For Kim Wong, the Chinese casino owner in the Philippines entangled in one of the world's largest bank heists, there are two golden rules for dealing with wealthy punters: always demand to see their money, but never ask where it came from.
That seems to be what happened when he took millions of dollars from two Chinese high-rollers in February. He told a Senate hearing earlier this week the two men were responsible for transferring $81 million stolen from the Bangladesh central bank's U.S. account into the Philippines.
"In casinos we always say, 'Show your money first before you talk,'" Wong told Reuters on Friday in his first interview with an international news organization.
As for the source of that money? "You don't ask. It's disrespectful."
The 54-year-old denied any involvement in the heist. But he described one of the two high-rolling gamblers as a long-time friend from Macau who in a single week in 2014 ran up a debt of $10 million at a Manila casino. Wong acted as guarantor until it was paid off.
The other high roller was from Beijing, said Wong, adding that he barely knew him.

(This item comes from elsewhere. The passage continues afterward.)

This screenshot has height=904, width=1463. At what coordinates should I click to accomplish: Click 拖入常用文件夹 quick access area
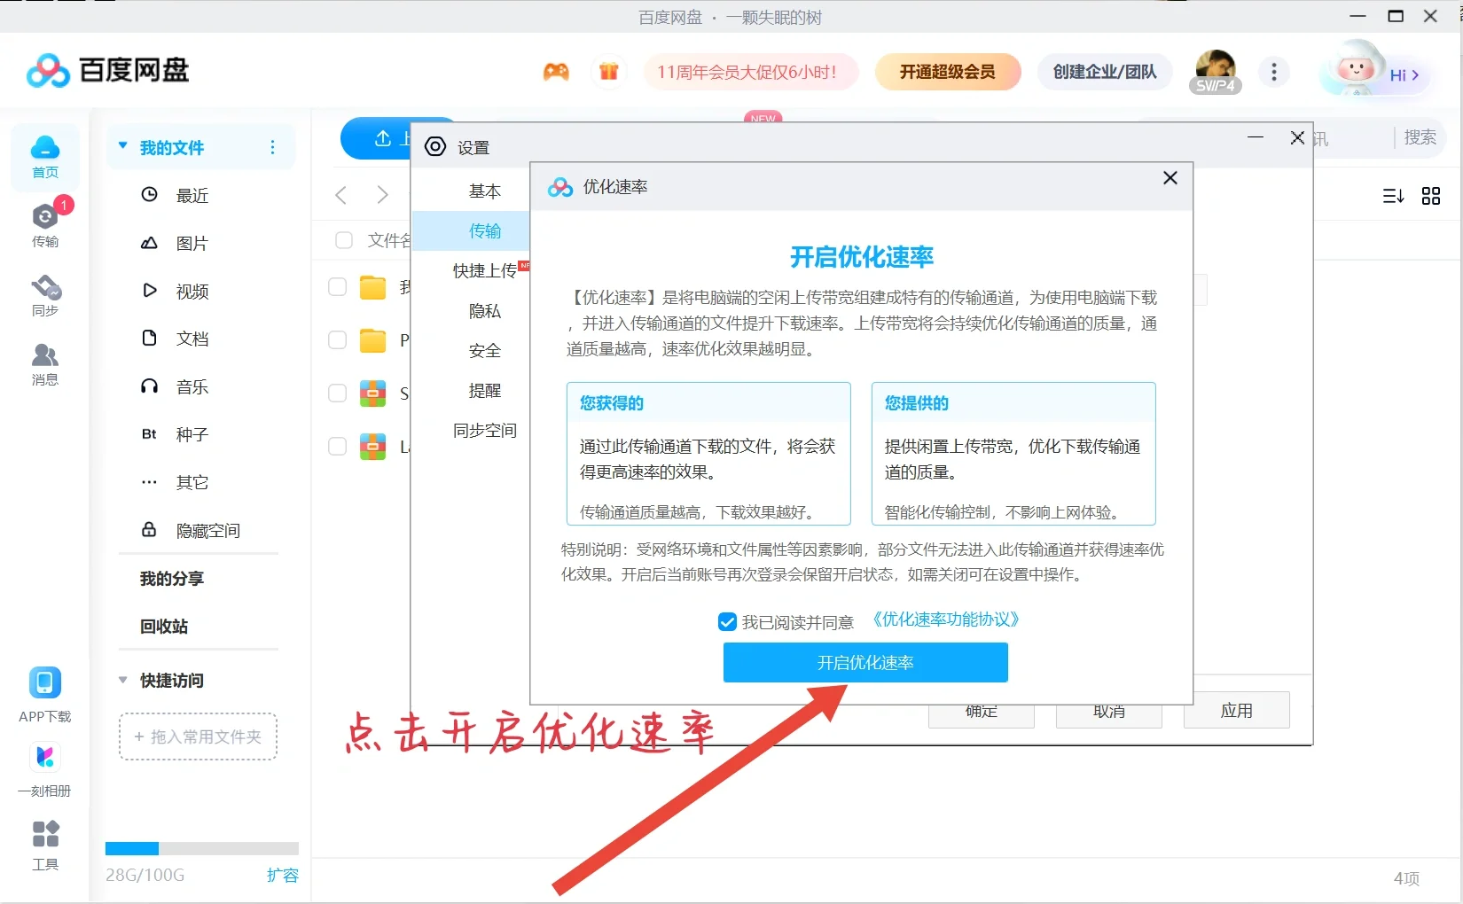coord(197,736)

Neither high roller is being sought by Philippine police because no complaint has yet been filed against them. It was not known if they were still in the Philippines.

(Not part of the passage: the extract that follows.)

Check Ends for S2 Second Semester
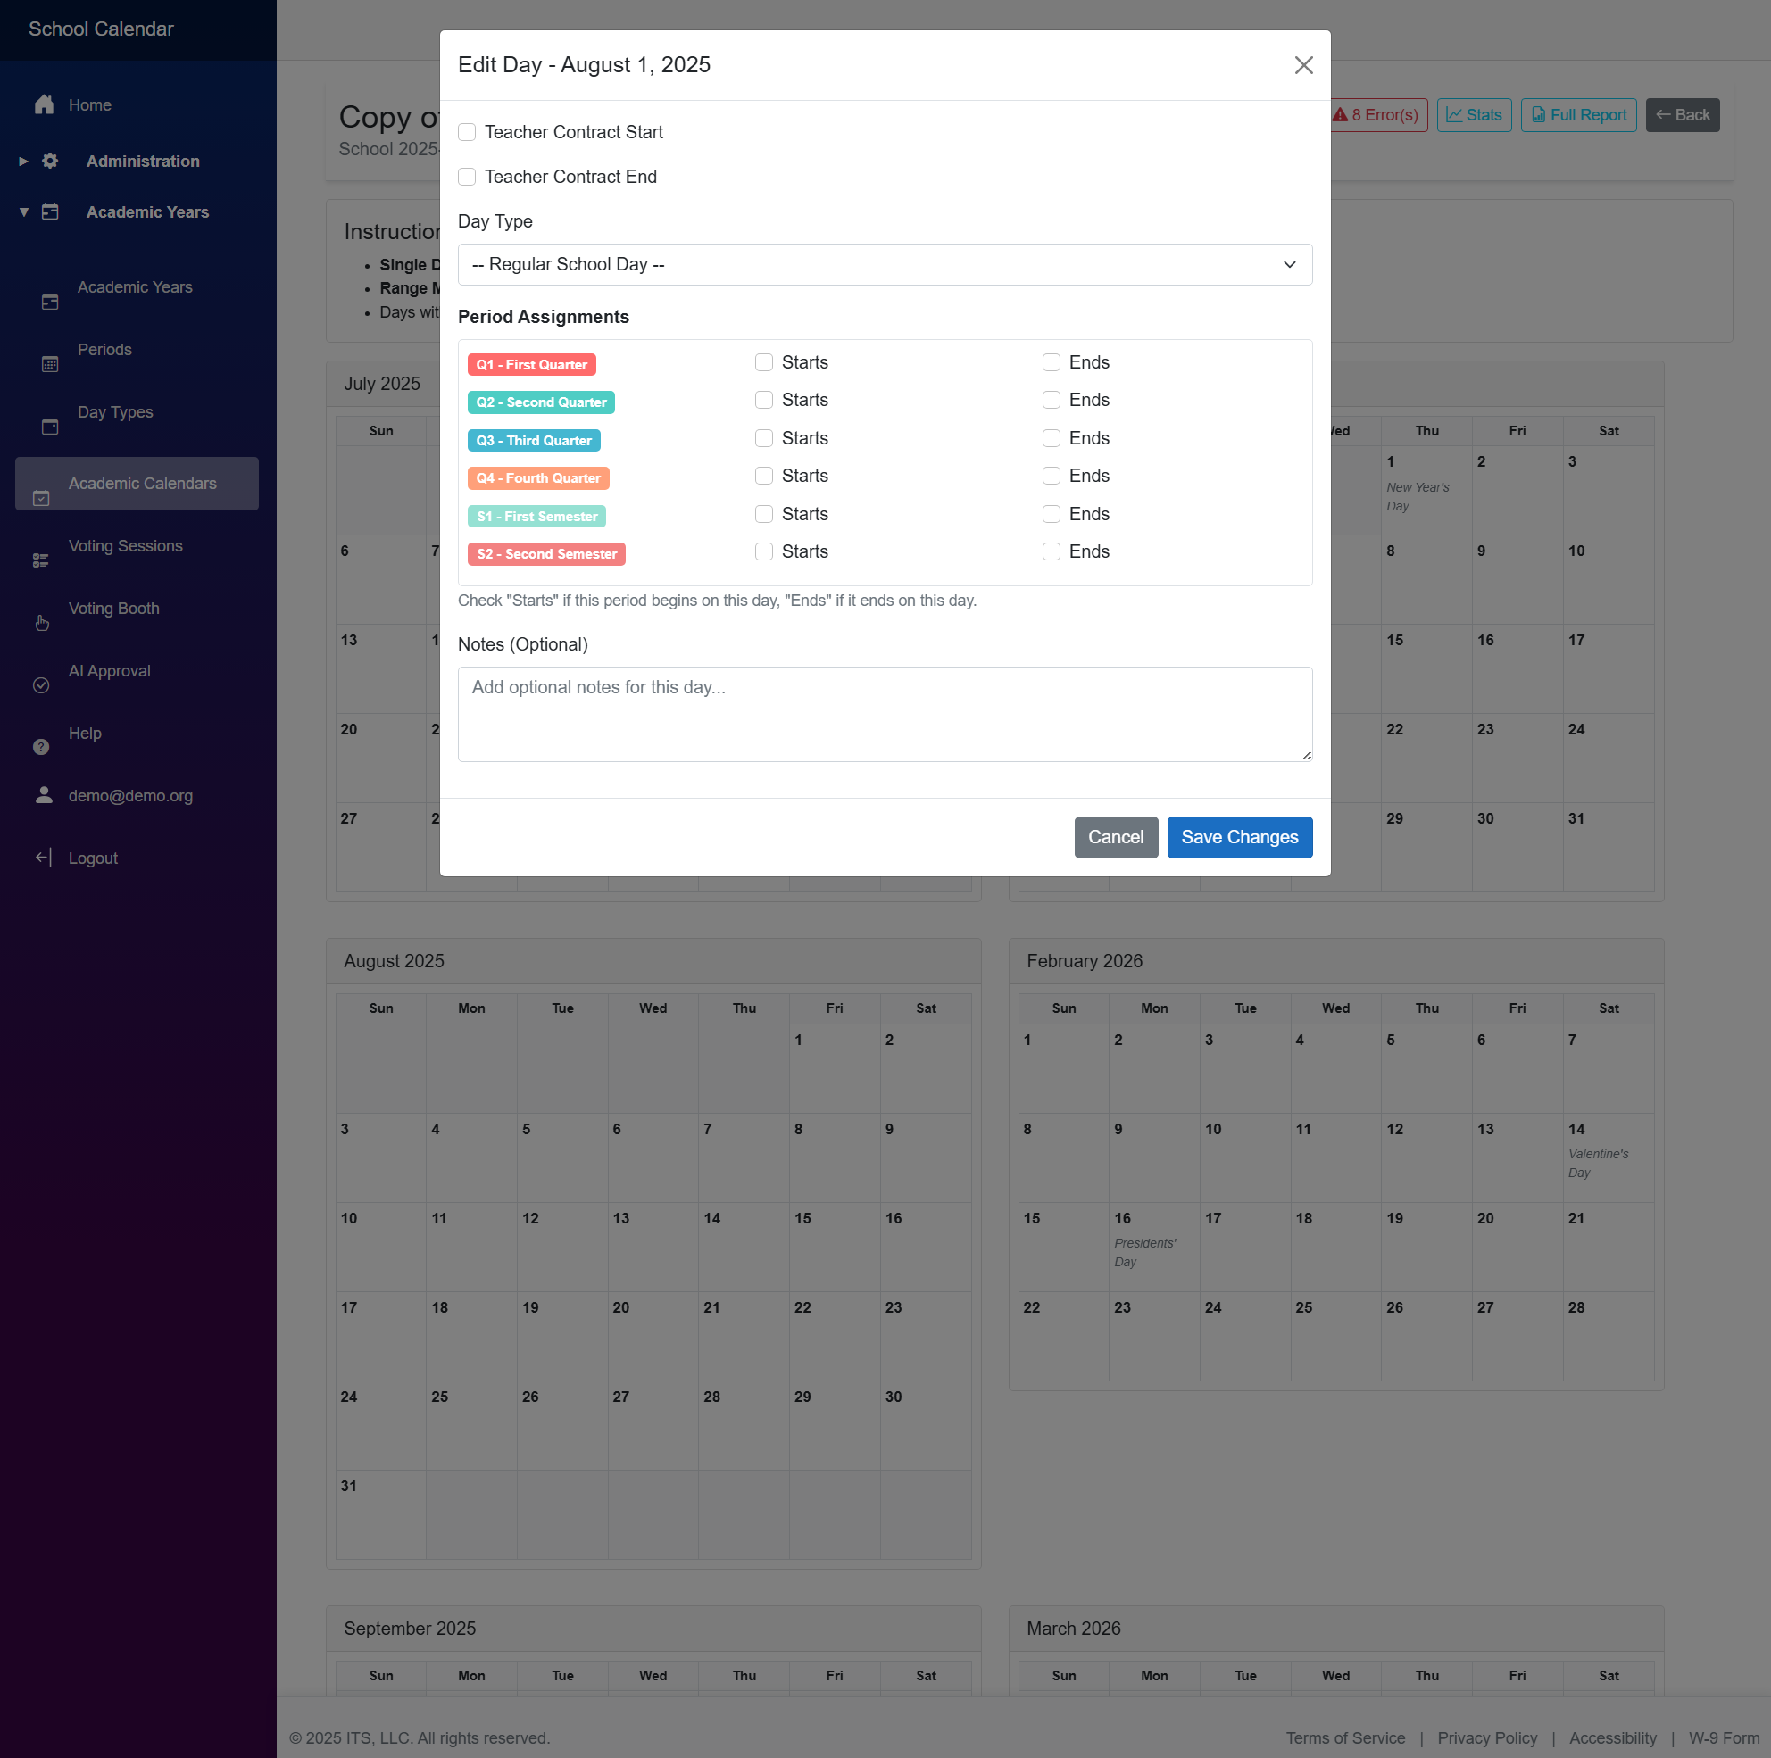 (1051, 552)
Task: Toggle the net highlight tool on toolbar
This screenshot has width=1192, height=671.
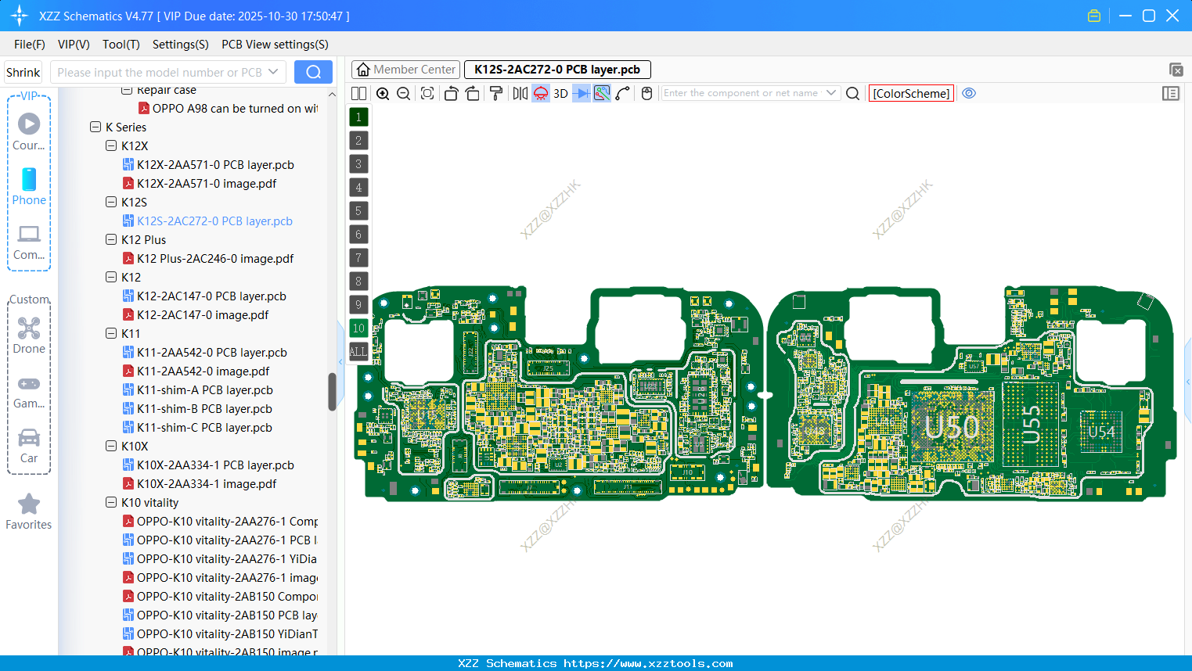Action: (x=601, y=93)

Wong gave a rare peek into a world where Chinese high rollers rack up multi-million-dollar debts at Manila casinos and life-changing sums of money change hands as casually as sticks of gum.
Since appearing at the Senate hearing, his cash-drenched profession has dominated headlines in a country where around a quarter of its 100 million people live on two dollars a day.
At Solaire, Manila's flashiest casino, the minimum bet in the VIP rooms is $5,000, or as much as a Filipino teacher earns in a year.
Wong's lawyers arrived at the Philippine central bank on Thursday to surrender a suitcase packed with $4.63 million in cash.
This fulfilled Wong's earlier vow to pay back what was left of $5 million in stolen money he had received via Philrem, a foreign exchange broker.
Another 1 billion pesos ($21 million) of the stolen funds ended up in a Philippine bank account of Eastern Hawaii, a company run by Wong, according to a criminal complaint filed by the Philippines' Anti-Money Laundering Council (AMLC).
Of that money, said Wong, 550 million pesos was used to buy gambling chips for clients. The rest he has promised to pay back.
"Give me 15 days to a month. I will pay," he said.
The rest of the $81 million went to Solaire casino and another junket operator, according to the AMLC complaint. In the Philippines, casinos are outside the purview of the anti-money laundering laws.
COLLEGE DROP-OUT
Dressed casually in jeans and a polo shirt and showing no signs of wealth, Wong sat in the backroom of a Chinese restaurant in Manila and spoke of his own improbable rise. A stocky bodyguard stood nearby.
Speaking mostly in slang-laden Filipino, Wong described how he was an immigrant from Hong Kong who arrived in the Philippines as a boy. He later got rich and befriended many of the country's powerful politicians - including two one-time presidential contenders.
Wong said his mother brought him to Manila when he was 11. He still holds Chinese citizenship and said his real name is Kam Sin Wong.
He lived in Manila with his father, who worked at a tobacco company owned by a wealthy grand uncle. Wong worked there too after dropping out of college and at a construction firm in the U.S. protectorate of Guam that his uncle also owned.
Wong later ran a T-shirt factory and a handful of restaurants in Manila, which allowed him to start developing a wide circle of sometimes influential friends.
He first entered the gambling industry as a junket operator at a casino resort at Clark, the former U.S. airbase north of Manila.
With partners, he raised one billion pesos to build what is now known as Eastern Hawaii Leisure Company in the sleepy town of Cagayan in the northern Philippines.
He said Eastern Hawaii is now one of Cagayan's biggest employers, with more than 1,000 local staff, plus 300 Chinese to take telephone bets from punters on the mainland, where gambling is banned.
"VERY, VERY RESOURCEFUL"
Wong also forged connections with powerful politicians, starting with Alfredo Lim, an ethnic Chinese Filipino and former Manila mayor who later ran for president.
Lito Atienza, who succeeded Lim as mayor, recalled Wong as a hardworking and "very, very resourceful" volunteer during election campaigns.
"He is industrious, always ready to serve. That is his character," Atienza told Reuters.
Wong is still close to another powerful politician and one-time presidential hopeful. Panfilo Lacson, a former senator and national police chief, calls Wong "a friend of mine"
Tuesday was not the first time Wong had been accused of dirty dealings before the Senate.
At another hearing in 2001, which probed links between senior police officers and drug traffickers, a key witness identified Wong as a boss in one of the triads, the Chinese organized crime syndicates.
Wong denied belonging to a triad, telling Reuters he had been confused with another man of the same name.
"Not Mr. Wong. Mr. Wrong!" he joked.